- Your goal:
What you write should match, word for word, the lines from the one containing "サイトマップ (317, 896)" through the end of the data, with no pictures.

═══ Data listing

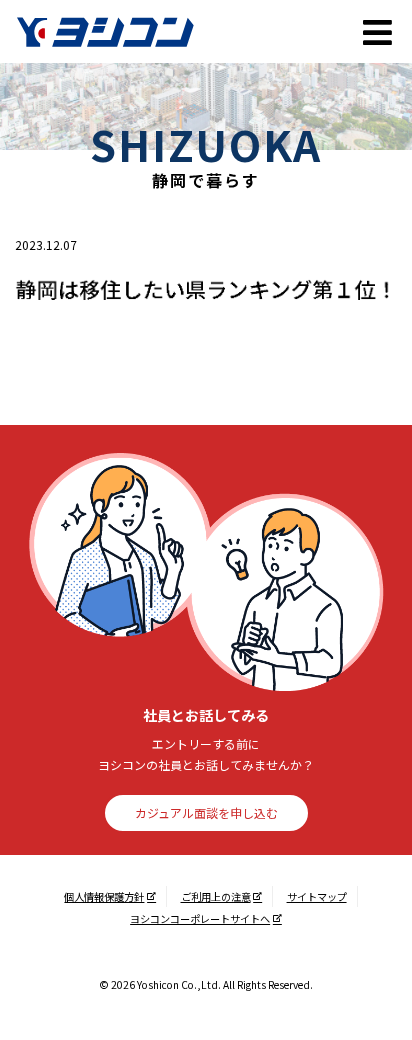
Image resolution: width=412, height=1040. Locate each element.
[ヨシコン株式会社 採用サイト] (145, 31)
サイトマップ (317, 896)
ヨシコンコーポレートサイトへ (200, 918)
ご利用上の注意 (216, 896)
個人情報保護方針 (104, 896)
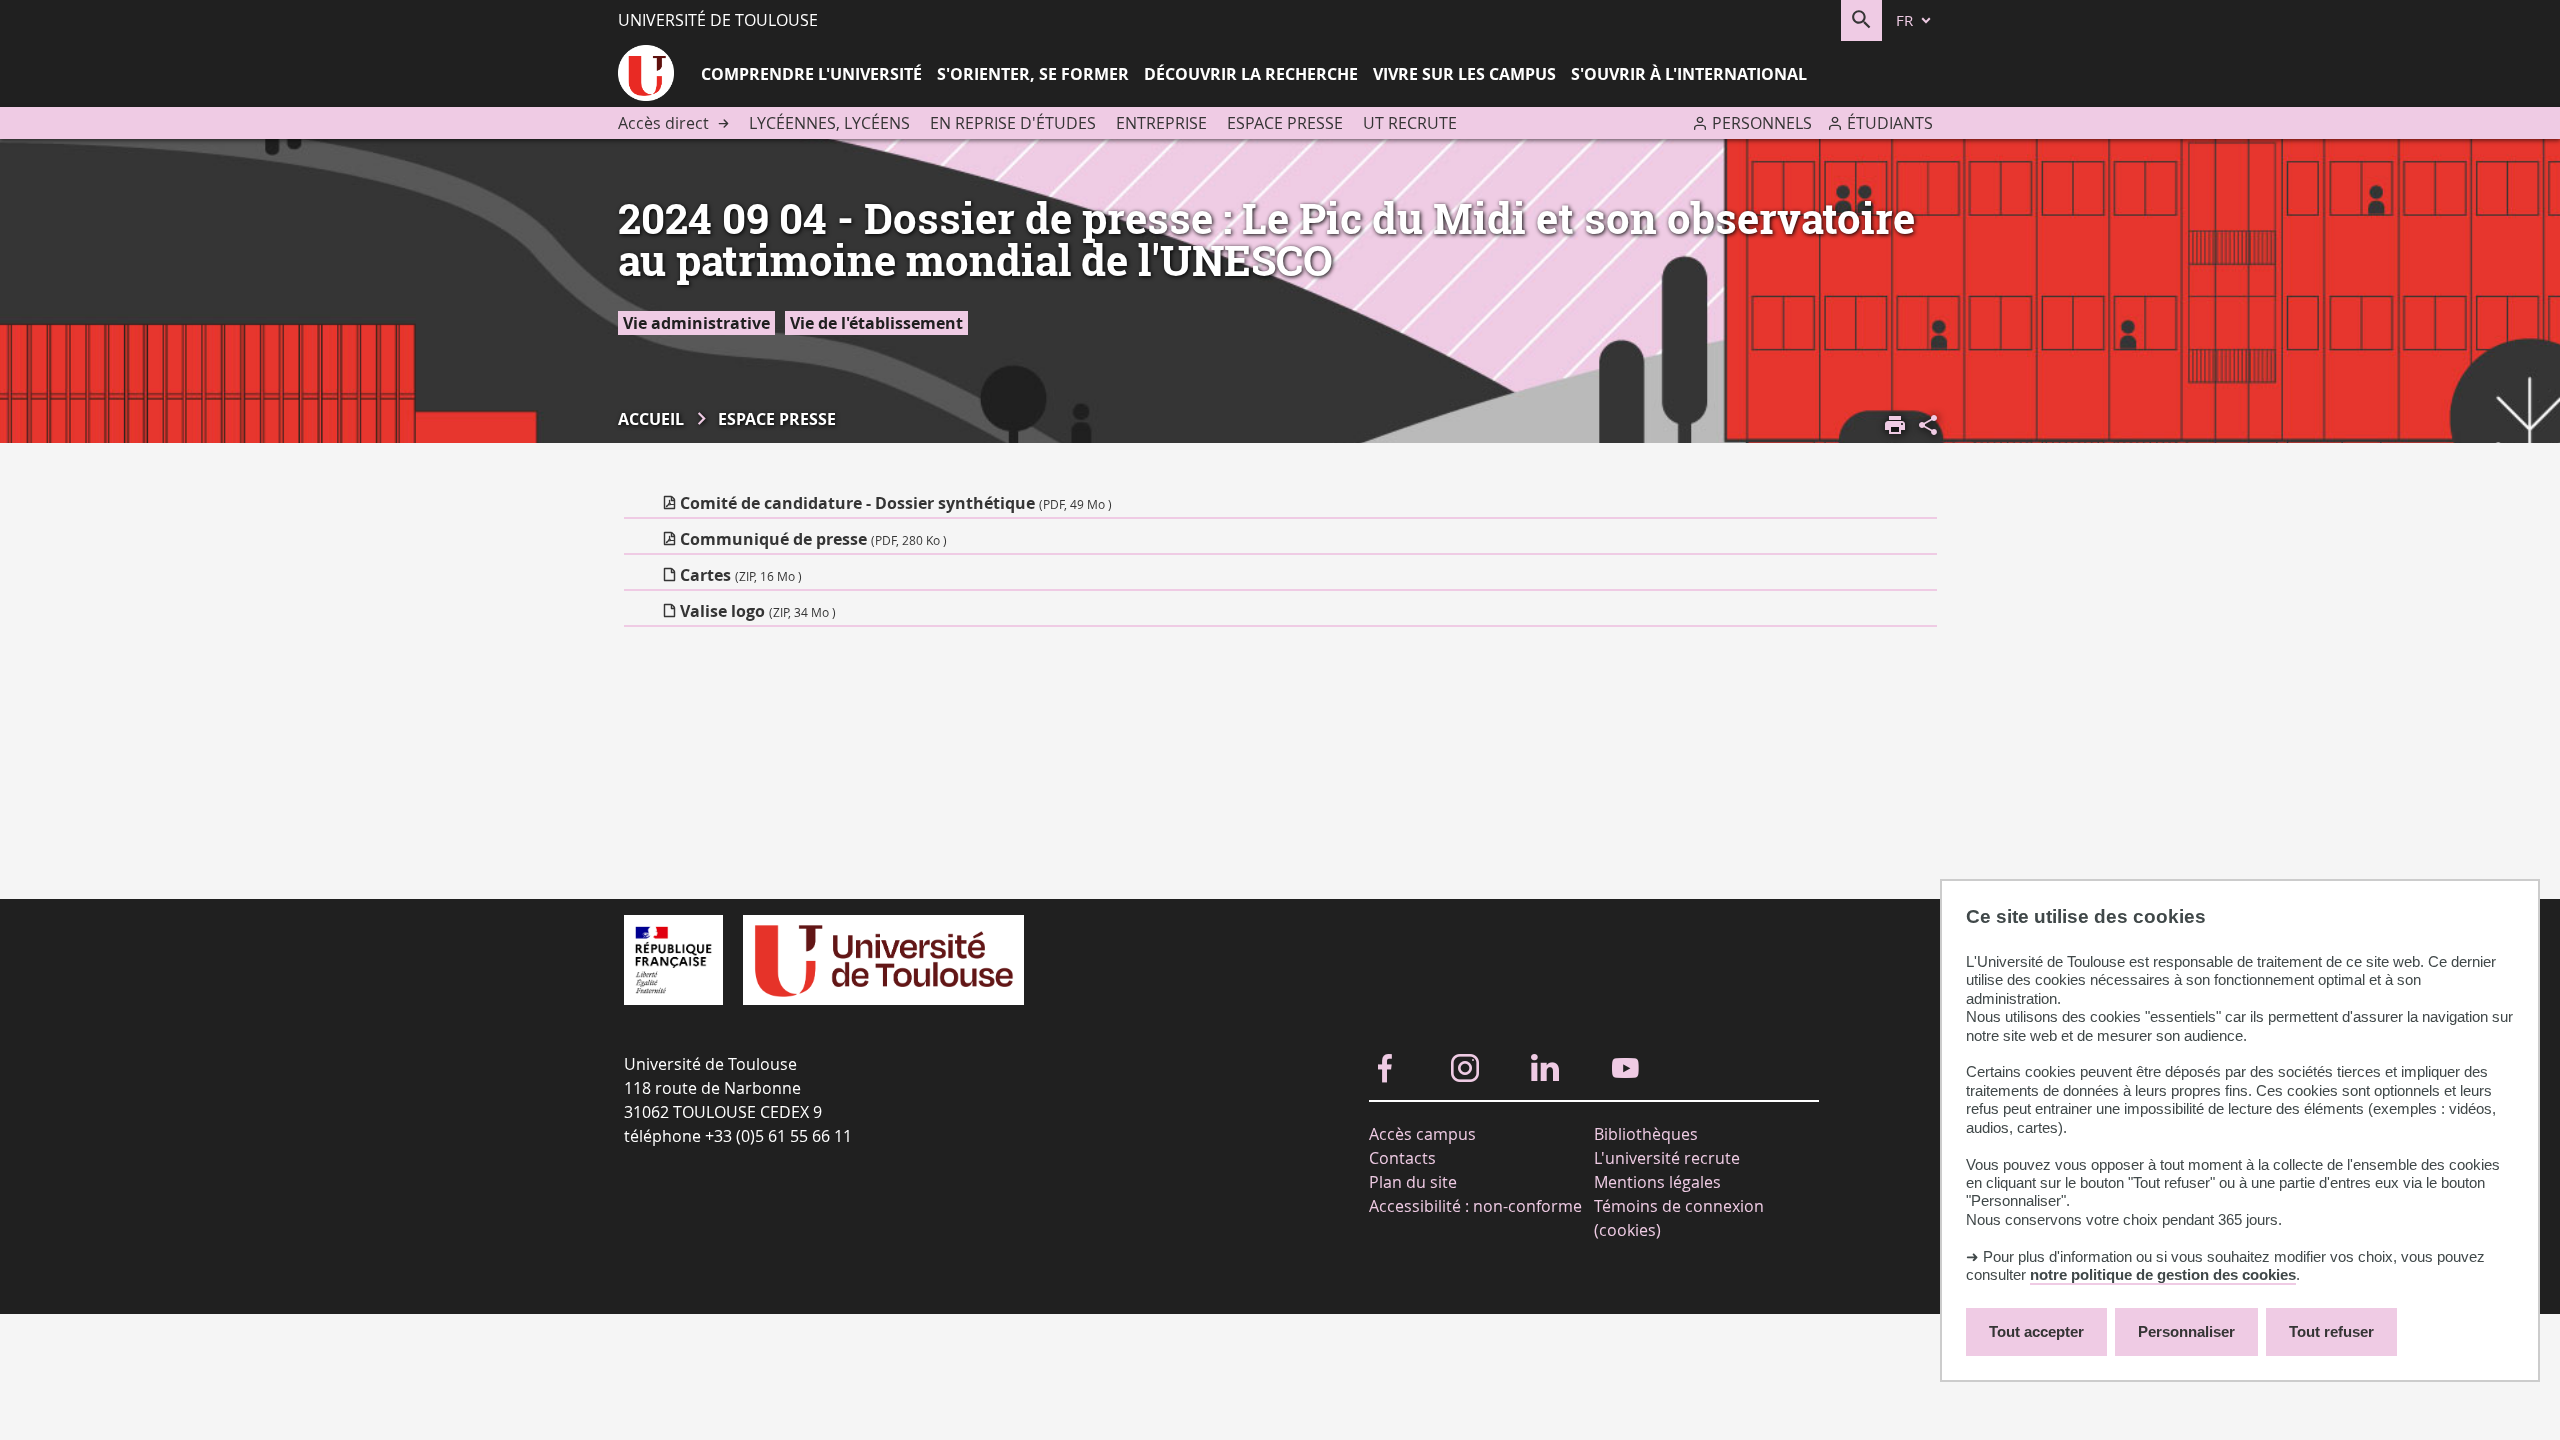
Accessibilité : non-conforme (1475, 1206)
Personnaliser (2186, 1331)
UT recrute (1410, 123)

══════

- Exercise response:
サイトマップ (317, 896)
ヨシコンコーポレートサイトへ (200, 918)
ご利用上の注意 (216, 896)
個人情報保護方針 (104, 896)
Accessibilité : non-conforme (1475, 1206)
Personnaliser (2186, 1331)
UT recrute (1410, 123)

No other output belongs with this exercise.